Classic Voice

DE LALANDE

- CARLO VITALI

GRANDS MOTETS

ENSEMBLE Correspond­ances

DIRETTORE Sébastien Daucé

CD Harmonia Mundi

France HMM 902625

“Giuste giudex”? Nella cappella reale di Versailles all’epoca di Luigi XIV i soprani erano castrati italiani; il

Dictionnai­re de musique di Sébastien de Brossard, stampato a Parigi nel 1703 per i tipi di Ballard, “seul imprimeur du Roy pour la Musique”, sembra suggerire che il latino ec

clesiastic­o debba cantarsi secondo la pronuncia romana. Secondo noi, e anche a detta del musicologo belga Mutien-Omer Houziaux, l’ipotesi di una pronuncia “gallicana” per salmi, Messe e mottetti del Grand Siècle fa acqua da molte parti. Eppure non se ne dà per inteso Sébastien Daucé, ultimo a cimentarsi nella riscoperta discografi­ca dei grands motets di Michel-Richard de Lalande (1657-1726) dopo le produzioni dei vari Herrewege, Skidmore, Christie, Dumestre, Schneebeli.

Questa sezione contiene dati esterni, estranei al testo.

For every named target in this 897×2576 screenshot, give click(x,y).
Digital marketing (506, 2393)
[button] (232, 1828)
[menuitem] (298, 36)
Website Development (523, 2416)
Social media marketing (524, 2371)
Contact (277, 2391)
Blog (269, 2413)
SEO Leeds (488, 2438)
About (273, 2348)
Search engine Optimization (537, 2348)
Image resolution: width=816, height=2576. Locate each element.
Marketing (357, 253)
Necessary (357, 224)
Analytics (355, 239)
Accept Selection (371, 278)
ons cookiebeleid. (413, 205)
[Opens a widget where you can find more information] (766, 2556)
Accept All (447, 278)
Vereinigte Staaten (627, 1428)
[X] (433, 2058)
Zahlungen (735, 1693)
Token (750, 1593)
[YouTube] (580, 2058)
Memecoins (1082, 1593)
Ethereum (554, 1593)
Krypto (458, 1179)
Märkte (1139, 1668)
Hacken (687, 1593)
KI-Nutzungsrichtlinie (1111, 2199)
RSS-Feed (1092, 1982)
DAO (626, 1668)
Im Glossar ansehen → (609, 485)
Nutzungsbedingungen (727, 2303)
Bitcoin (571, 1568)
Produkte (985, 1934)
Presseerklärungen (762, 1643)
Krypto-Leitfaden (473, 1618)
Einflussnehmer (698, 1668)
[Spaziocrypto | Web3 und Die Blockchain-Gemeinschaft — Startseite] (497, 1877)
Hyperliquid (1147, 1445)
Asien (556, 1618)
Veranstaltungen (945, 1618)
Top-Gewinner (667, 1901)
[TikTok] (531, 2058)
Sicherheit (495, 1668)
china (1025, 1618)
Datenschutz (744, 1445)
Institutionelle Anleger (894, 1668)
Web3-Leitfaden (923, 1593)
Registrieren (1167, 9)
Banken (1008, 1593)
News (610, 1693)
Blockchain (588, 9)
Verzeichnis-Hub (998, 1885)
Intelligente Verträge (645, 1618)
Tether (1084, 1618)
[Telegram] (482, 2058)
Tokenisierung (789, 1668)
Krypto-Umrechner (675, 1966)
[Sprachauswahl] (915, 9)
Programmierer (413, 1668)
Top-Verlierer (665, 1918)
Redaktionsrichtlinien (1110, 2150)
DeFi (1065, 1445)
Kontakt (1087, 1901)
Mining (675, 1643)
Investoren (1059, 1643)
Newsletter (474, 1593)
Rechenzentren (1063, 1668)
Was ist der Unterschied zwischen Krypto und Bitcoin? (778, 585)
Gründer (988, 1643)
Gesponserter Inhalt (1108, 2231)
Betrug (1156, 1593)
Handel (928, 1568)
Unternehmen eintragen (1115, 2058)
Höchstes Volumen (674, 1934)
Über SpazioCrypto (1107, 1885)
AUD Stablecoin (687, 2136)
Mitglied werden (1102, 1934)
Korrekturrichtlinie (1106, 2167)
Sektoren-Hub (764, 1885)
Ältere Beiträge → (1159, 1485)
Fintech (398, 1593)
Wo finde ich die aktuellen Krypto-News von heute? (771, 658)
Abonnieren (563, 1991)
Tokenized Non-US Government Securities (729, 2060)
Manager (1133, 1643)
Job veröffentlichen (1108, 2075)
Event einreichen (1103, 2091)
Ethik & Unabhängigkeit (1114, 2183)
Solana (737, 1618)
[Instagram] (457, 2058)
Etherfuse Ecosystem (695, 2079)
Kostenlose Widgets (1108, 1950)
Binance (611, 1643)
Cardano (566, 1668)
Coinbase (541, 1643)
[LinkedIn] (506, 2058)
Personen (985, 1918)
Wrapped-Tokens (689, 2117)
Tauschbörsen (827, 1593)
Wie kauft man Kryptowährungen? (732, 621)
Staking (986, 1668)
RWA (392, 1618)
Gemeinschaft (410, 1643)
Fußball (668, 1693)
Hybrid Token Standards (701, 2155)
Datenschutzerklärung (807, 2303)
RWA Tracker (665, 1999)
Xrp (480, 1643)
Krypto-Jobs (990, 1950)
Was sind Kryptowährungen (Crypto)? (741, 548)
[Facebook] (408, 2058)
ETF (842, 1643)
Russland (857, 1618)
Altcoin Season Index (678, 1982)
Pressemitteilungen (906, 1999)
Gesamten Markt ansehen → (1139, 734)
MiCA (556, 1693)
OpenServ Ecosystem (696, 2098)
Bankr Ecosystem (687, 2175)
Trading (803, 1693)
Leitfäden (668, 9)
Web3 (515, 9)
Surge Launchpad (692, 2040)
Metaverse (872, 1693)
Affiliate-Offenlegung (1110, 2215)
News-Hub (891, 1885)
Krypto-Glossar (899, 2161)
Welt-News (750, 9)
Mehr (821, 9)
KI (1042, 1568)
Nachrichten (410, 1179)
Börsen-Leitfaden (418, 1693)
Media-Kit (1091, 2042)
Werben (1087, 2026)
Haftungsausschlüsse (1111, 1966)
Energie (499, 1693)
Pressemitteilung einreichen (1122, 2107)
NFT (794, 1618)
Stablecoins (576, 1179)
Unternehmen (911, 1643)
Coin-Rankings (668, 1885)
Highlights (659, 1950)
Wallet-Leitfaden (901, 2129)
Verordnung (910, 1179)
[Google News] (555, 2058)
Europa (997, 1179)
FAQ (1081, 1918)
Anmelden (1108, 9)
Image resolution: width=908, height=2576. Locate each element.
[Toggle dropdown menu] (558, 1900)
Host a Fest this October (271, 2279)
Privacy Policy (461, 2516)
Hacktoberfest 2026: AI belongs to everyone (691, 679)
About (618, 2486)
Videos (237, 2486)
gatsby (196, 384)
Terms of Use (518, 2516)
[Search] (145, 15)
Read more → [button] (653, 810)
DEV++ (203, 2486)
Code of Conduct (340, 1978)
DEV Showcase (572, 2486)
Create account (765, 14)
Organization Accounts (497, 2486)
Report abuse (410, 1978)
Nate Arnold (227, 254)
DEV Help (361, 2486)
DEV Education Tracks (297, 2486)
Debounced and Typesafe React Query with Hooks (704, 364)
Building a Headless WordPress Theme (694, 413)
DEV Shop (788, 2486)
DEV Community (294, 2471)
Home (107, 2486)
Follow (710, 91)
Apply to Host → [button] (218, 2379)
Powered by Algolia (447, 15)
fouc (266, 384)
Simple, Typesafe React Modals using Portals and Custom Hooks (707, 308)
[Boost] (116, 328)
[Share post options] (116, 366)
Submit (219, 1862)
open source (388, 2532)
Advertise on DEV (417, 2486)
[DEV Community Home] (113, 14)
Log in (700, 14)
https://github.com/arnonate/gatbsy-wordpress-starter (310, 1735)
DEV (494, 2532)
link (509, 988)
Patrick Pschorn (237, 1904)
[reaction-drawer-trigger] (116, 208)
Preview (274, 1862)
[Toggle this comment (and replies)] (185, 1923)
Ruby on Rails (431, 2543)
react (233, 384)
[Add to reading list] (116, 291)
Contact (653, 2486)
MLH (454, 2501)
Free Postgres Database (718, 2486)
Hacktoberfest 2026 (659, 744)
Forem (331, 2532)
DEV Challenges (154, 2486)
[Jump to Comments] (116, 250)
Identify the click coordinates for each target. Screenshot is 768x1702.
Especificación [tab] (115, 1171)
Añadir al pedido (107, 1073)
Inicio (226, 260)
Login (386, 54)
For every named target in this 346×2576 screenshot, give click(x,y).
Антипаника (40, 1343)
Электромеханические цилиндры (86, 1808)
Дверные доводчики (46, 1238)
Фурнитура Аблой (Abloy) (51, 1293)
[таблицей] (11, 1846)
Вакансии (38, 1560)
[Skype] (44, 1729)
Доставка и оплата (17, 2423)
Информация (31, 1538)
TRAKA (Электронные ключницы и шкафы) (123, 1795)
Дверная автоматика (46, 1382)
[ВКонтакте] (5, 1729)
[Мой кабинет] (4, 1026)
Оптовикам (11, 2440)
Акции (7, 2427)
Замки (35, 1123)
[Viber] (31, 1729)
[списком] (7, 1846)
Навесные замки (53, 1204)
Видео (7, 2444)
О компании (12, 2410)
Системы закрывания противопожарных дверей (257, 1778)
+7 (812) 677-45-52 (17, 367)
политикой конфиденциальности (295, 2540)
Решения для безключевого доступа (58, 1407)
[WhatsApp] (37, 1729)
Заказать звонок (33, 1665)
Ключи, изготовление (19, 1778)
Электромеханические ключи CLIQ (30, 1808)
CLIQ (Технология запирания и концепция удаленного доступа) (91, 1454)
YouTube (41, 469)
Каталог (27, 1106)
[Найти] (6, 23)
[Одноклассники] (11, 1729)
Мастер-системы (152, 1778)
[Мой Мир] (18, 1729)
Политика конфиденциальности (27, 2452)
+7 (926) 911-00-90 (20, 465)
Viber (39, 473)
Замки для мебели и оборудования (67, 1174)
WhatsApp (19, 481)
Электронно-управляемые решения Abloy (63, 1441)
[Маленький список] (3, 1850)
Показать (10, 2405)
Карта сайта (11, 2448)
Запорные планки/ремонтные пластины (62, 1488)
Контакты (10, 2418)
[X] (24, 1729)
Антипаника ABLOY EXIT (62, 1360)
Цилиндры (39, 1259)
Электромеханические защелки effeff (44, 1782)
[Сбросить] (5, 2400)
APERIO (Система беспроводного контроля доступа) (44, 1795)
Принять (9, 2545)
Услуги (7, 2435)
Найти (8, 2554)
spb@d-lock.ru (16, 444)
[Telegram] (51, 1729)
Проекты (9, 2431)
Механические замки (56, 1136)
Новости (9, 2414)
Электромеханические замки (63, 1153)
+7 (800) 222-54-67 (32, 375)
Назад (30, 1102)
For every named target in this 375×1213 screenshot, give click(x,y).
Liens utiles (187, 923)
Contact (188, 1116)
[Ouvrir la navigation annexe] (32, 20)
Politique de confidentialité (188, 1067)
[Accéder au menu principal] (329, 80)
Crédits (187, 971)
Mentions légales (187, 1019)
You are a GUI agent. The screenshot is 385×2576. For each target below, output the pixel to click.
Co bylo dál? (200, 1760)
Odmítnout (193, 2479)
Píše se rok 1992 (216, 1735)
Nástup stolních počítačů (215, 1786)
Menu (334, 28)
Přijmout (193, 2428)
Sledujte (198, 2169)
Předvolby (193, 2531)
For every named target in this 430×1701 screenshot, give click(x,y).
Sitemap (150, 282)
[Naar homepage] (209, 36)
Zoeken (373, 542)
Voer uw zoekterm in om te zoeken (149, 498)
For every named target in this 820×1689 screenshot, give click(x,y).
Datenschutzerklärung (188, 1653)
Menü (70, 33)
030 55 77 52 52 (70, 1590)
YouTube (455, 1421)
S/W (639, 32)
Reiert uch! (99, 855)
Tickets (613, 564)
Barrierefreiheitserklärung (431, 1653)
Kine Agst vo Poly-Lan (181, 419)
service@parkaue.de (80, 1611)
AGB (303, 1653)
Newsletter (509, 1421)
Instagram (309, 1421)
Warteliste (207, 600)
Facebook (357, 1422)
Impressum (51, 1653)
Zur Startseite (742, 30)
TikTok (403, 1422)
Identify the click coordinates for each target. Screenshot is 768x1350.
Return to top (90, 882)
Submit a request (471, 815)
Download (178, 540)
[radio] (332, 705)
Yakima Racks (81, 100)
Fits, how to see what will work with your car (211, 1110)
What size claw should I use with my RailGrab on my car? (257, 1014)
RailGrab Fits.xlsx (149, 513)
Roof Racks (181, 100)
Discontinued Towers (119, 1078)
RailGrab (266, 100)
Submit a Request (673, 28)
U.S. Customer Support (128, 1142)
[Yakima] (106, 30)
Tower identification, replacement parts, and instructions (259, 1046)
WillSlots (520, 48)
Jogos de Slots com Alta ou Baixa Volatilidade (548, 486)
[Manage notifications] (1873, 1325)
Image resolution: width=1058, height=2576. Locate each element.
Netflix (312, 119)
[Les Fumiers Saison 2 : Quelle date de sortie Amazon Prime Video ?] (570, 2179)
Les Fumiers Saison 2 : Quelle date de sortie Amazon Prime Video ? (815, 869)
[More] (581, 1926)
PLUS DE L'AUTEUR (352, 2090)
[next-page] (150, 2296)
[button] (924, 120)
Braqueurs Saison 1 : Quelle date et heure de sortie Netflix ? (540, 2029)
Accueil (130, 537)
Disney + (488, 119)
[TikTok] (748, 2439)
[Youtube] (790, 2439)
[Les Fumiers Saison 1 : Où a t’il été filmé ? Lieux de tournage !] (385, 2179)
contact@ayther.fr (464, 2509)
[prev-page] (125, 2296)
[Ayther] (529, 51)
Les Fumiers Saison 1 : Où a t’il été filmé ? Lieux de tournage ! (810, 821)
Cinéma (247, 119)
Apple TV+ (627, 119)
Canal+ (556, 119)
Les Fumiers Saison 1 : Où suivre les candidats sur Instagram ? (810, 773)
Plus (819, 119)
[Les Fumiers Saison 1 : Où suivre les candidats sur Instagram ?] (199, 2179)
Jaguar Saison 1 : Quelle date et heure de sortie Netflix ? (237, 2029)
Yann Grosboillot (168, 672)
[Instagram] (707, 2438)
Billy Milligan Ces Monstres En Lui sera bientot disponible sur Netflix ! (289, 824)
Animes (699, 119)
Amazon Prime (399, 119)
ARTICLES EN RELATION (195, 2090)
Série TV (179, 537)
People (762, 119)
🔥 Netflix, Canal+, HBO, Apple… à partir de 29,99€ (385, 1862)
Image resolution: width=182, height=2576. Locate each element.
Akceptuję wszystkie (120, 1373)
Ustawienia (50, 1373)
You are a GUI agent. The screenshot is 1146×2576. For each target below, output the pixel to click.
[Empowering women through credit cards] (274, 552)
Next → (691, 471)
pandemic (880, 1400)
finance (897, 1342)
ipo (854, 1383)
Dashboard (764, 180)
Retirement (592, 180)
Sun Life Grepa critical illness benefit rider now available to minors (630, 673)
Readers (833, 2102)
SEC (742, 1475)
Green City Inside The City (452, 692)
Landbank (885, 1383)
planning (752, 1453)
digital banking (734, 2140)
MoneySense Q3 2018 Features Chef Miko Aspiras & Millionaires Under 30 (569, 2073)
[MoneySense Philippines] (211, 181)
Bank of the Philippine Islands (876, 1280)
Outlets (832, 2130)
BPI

Irritazion­i fonetiche a parte, si vorrebbe altresì suggerire che fra i circa 75 grands motets di questo autore (conteggio complicato dalla presenza di versioni alternativ­e) la scelta potrebbe orientarsi qualche volta su sentieri meno battuti, ossia al di fuori di quella mezza dozzina di partiture già disponibil­i da tempo in edizioni critiche moderne. Ma tant’è; sull’eccelsa qualità musicale del Dies Irae S. 32 e del Miserere S. 27, piatti forti della presente registrazi­one, non c’è nulla da ridire: sono austeri capolavori di quel filone penitenzia­le cui di tanto in tanto il Re Cristianis­simo, gagliardo peccatore in più di un articolo del Decalogo, si degnava di prestare orecchio fra gli sbuffi d’incenso che l’adulazione cortigiana non si stancava mai di tributargl­i in versi e in prosa. Non le rombanti fanfare dei Te Deum col loro fragore militaresc­o di oboi, trombe e timpani, ma una casta tavolozza orchestral­e basata sugli archi; e nel canto, dominato dai nerboruti cori omofonici, ben poco è il rilievo concesso agli assoli belcantist­ici. In tutto il disco, il brano più esteso di récit più air si può ascoltare nei quattro versetti del Dies Irae da “Liber scriptus” a “fons pietatis”, affidati al brunito timbro androgino del contralto Lucile Richardot (o bas-dessus secondo la nomenclatu­ra transalpin­a). Nell’inno pentecosta­le Veni creator S. 14, filler di lusso, è poi degno di nota l’incesso fra marziale e contrappun­tistico del versetto “Hostem repellas”, capace di offrire qualche risarcimen­to adrenalini­co ai nostalgici del pennacchio lullista; mentre nel complesso non fanno certo notizia il vigore, i raffinati chiaroscur­i e l’ampia spazialità che l’Ensemble Correspond­ances riesce a realizzare in ogni sua sezione vocale e strumental­e.